**TASK ITEM**
Retyped exactly and without pictures, the lines from the one with "Where should I" through the end of the listing must form the entire answer.

**DATA SHOWN**
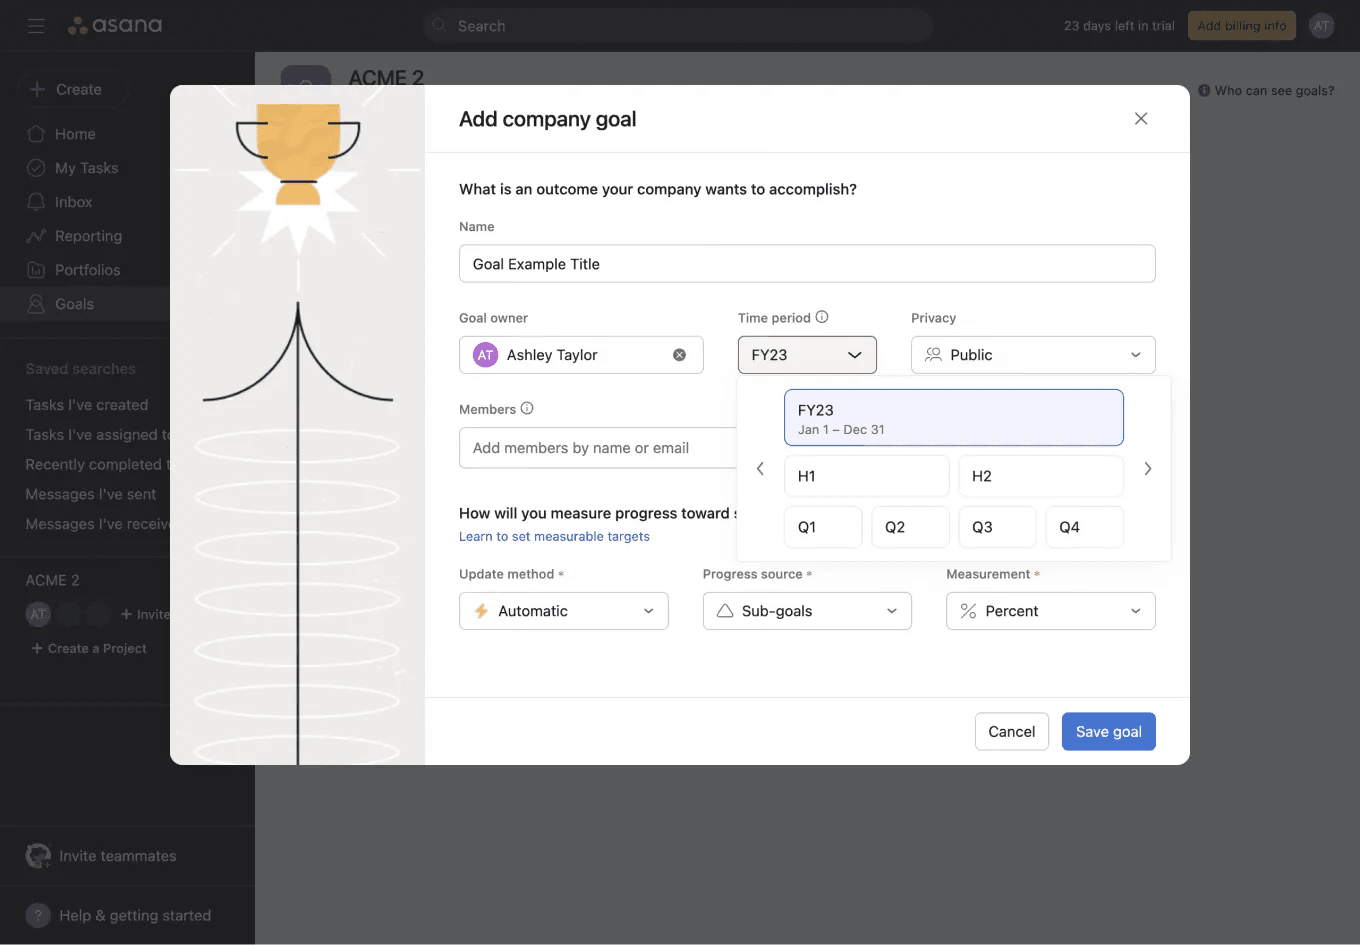Click the Save goal button

click(x=1108, y=732)
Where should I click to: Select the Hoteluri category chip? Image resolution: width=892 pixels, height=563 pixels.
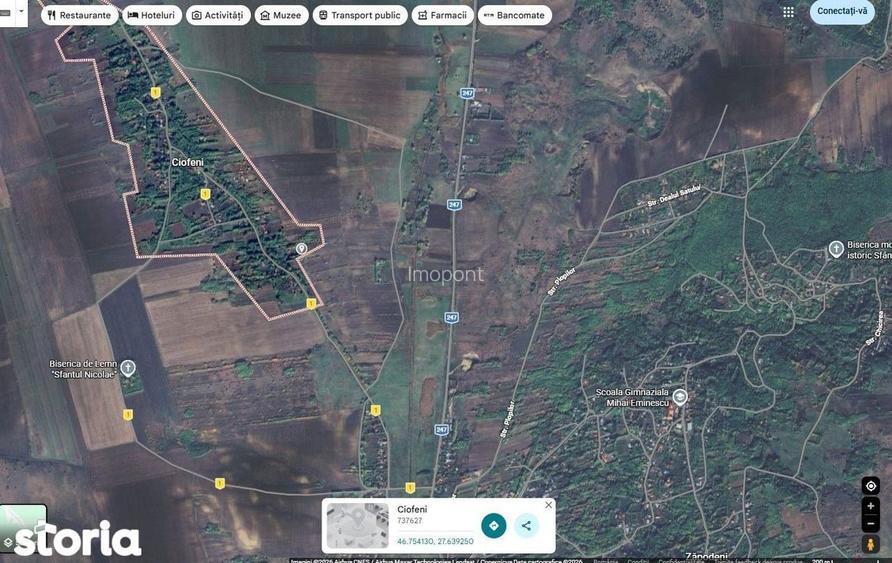point(152,15)
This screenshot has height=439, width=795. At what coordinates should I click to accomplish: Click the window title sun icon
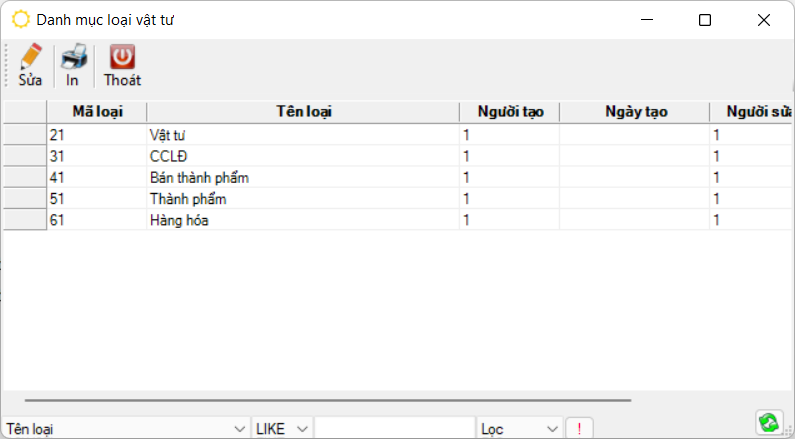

**RESPONSE TO THE TASK**
Where should I click to: Select the Hoteluri category chip? Image resolution: width=892 pixels, height=563 pixels.
point(152,15)
This screenshot has height=439, width=795. At what coordinates should I click to accomplish: Click the window title sun icon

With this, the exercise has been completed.